Cosmologists worldwide use the insights gained from these simulations. The simulated data is made available for researchers to analyze and compare with real world data obtained from telescopes. This process helps scientists understand the fundamental gaps in our knowledge, such as the nature of dark matter and dark energy. “What makes us unique is the focus that we have on bespoke system design and designing for workloads, which allows us to be incredibly cost effective for doing a particular science. So our cost per science output is very low across DiRAC as a whole,” notes Dr. Basden.
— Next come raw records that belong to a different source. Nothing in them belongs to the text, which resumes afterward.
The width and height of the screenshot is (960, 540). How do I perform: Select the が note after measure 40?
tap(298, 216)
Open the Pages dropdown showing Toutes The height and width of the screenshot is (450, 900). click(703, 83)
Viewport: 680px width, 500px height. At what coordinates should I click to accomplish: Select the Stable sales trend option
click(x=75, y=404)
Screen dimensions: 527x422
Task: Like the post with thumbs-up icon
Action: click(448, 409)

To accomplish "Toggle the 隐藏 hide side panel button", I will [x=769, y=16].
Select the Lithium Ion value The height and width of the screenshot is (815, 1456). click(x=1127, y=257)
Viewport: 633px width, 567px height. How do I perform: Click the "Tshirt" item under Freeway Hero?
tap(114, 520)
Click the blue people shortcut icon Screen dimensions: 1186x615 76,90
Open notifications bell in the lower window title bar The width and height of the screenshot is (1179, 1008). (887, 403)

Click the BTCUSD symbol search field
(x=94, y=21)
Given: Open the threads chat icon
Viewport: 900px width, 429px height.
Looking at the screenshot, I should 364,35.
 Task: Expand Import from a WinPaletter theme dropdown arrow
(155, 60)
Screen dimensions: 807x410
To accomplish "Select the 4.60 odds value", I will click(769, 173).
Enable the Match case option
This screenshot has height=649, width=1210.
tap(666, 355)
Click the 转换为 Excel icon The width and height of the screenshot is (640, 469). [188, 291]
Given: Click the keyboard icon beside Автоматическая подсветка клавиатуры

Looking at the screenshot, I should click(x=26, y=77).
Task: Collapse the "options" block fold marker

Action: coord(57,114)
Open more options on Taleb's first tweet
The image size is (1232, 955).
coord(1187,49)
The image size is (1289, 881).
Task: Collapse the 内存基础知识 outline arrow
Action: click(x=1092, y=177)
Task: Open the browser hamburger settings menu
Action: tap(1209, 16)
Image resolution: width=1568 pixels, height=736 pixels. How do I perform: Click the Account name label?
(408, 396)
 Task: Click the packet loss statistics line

However, managing and storing the tremendous amounts of data generated by these simulations can be a significant challenge. As well as bulk data stored on a parallel file system, there is also a requirement for application space, configuration files, code, git repositories and visualisation outputs. Durham University’s previous solution for these mixed file types was based on an aging NFS server, which was struggling to meet the requirements. Dr. Basden notes, “The previous way of doing things didn’t scale well. It was a single NFS server with a single namespace, which didn’t scale to meet our needs. Whereas with the VAST Data Platform, we can add drive nodes to give more data or add compute nodes to give more parallelism, and it scales very well.”
A Transformative Partnership and Data Platform
Faced with the need for a next-generation solution, the ICC at Durham University chose the VAST Data Platform. The choice wasn’t just about finding a replacement, it was about making a transformation. The decision to adopt VAST Data was driven by several factors, including the platform’s; ability to handle small file operations efficiently, cost savings from advanced data reduction techniques, excellent analytics, and the global namespace capability, which should allow seamless collaboration with other UK sites.
Dr. Basden highlights the benefits of VAST Data: “It provides much higher performance, so users waste less of their compute time reading the data onto the system. Its ability to handle large numbers of small files efficiently also allows us to encourage users to use virtual environments more, particularly within Python and the SPACK package management tool, which traditionally haven’t been great - we have had to limit the total number of files per user previously to avoid significant performance reductions. With the VAST Data Platform, this is no longer the case. We can now encourage users to make the most of the system to help their workflows and set up their bespoke environments.”
Since implementing VAST Data, the COSMA system at Durham University has achieved a 3.4-to-1 data reduction ratio on their user data. Thanks to the massively increased network bandwidth and the VAST Disaggregated Shared Everything Architecture (DASE), they’ve seen significant performance improvements compared to the previous solution.